Chapter 19

I had written two letters.

Dear Jenny,


I love you. I feel there should be more than this, more that should be said, but now I come to write to you, I find it is simply this. That there are no more words beyond these, that there is no truth greater, or simpler, or truer. I love you. I am so sorry that I have made you afraid, and so sorry for all that was said, and done, and which must be said, and done. I do not know if my deeds have consequences beyond this life, but if you should live on without me, do not blame yourself for what you shall hear, but live long, and happy, and free. I love you. That is all.

Harry

I put the address of a friend on the envelope in case her mail was being monitored. The second letter was addressed to Dr S. Ballad, neurologist, occasional academic rival, sometime drinking partner and, in a way which neither of us had ever really felt a need to express, a reliable friend. It said:

Dear Simon,


You will have heard things about me in recent months which will have led you to doubt and question. This letter will only deepen those doubts and questions, and for that I must apologise. I cannot here go into my situation, nor even the details of what I now need, for this is nothing if not a letter requesting a favour. Forgive me asking you to do this with so little to go on, but for our friendship, for the respect that is between us and for the hope of better times yet to come, please indulge my request. Below is a notice which I need posted in the personal section of the major newspapers. The posts must be on the same day, at the same time. The day itself is immaterial, save that it must be soon. If I get the chance, I will refund you the cost and do whatever it is I can to repay you for your courtesy and time.

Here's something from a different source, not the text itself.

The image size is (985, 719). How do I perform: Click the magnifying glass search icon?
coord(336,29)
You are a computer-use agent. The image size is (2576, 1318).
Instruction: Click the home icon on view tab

Looking at this letter you will doubt if you can do this. You will question my motives and your own responsibility towards me. I do not think that I can, with these few words, persuade you of a position you do not already hold. I can only hope, therefore, that the mutual bond which exists between us, and the guarantee I put in this letter of my good intentions and the entirely positive outcome of this deed, will be enough. If they are not, then I do not know what will come of me, and so I can only beg you, as I have never asked any such thing before, to honour this request.

Give my love to your family, and best wishes to yourself, and know I remain,

Your friend,

Harry

Beneath the letter was the text of the notice itself:

Cronus Club.
I am Harry August.
On 26 April 1986 reactor four went into meltdown.
Help me.

The notice was printed in the personal columns of the Guardian and The Times on 28 September 1973 and expunged from all records three days later.